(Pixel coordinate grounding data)

○ ○ ○

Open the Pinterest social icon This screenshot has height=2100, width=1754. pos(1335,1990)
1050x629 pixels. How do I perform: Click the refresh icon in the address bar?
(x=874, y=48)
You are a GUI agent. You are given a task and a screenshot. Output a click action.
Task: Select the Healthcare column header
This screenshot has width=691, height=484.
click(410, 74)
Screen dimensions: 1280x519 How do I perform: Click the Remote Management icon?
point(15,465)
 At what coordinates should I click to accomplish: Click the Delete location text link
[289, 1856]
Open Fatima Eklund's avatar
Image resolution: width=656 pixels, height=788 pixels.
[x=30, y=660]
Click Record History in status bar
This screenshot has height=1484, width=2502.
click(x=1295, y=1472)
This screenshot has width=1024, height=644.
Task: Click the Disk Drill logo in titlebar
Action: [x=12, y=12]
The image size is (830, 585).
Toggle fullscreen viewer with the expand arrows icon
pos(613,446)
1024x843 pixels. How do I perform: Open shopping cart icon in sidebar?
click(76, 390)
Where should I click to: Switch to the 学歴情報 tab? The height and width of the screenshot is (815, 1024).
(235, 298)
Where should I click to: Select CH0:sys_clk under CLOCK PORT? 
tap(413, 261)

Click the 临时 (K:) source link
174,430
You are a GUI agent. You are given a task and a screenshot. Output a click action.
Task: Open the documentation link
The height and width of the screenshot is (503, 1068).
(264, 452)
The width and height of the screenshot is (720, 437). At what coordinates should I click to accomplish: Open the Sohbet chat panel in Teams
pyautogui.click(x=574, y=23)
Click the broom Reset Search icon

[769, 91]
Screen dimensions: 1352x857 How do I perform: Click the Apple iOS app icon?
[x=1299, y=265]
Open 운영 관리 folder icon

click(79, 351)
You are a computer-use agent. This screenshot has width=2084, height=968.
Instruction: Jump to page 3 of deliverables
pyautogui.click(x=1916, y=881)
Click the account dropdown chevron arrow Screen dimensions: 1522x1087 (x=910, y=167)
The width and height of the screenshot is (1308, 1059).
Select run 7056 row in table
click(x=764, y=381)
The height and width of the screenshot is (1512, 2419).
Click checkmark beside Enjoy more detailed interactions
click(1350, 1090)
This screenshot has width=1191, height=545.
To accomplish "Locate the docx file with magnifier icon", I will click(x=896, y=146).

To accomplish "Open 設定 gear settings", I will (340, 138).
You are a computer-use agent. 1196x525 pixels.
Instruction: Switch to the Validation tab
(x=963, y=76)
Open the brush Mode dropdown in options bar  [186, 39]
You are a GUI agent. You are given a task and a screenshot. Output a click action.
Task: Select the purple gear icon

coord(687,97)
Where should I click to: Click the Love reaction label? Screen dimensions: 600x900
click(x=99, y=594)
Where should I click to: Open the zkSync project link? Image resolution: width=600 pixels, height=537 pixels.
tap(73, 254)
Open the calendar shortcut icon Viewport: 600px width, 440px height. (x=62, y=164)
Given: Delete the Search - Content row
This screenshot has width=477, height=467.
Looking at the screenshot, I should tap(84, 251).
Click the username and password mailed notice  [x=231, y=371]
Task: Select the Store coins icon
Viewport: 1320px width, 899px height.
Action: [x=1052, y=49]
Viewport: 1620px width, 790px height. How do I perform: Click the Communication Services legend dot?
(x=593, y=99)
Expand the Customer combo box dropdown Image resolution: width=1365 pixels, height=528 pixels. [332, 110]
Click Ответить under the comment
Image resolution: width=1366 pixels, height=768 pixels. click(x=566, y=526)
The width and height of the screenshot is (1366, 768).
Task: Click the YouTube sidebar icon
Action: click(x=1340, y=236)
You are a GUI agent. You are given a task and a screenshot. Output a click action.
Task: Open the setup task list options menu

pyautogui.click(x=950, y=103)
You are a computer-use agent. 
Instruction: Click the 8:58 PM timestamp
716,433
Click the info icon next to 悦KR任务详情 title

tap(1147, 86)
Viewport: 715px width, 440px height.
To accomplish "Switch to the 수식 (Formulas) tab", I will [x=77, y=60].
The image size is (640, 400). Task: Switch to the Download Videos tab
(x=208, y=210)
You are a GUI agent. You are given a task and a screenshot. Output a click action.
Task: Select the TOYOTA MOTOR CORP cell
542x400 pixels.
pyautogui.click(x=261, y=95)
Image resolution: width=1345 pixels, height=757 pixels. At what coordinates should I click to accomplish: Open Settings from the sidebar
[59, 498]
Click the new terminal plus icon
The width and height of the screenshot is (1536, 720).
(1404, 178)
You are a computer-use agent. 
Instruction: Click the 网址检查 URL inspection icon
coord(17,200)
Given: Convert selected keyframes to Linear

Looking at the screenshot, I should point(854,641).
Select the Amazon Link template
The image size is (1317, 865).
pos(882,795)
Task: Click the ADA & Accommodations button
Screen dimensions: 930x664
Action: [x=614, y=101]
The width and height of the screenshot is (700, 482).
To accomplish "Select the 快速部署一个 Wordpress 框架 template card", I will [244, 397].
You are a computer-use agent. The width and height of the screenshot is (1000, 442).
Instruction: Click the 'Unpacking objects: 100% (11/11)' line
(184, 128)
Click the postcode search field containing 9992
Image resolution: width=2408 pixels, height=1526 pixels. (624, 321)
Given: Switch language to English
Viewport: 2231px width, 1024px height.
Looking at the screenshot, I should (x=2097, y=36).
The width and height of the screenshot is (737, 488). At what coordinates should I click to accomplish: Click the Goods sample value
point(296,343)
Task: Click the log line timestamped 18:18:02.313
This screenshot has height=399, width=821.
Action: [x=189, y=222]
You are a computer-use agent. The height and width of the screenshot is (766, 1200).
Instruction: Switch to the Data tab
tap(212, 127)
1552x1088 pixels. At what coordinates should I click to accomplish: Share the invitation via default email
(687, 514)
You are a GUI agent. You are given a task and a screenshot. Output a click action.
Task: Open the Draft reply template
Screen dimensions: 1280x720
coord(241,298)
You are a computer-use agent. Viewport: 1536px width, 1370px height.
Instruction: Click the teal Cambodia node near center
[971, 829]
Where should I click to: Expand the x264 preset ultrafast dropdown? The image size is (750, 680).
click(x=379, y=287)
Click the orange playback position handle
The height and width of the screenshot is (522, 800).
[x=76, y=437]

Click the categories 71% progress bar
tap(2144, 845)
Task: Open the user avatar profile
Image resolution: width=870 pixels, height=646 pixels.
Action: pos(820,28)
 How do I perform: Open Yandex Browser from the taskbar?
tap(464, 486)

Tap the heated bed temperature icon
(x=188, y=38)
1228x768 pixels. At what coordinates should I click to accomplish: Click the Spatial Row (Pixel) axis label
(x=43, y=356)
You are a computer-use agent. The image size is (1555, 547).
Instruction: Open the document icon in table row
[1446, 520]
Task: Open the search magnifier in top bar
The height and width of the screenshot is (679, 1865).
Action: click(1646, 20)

○ ○ ○

▶ What is required
A bare number should be your reply: how many lines in the entries above include the word "avatar".

▶ Answer box
2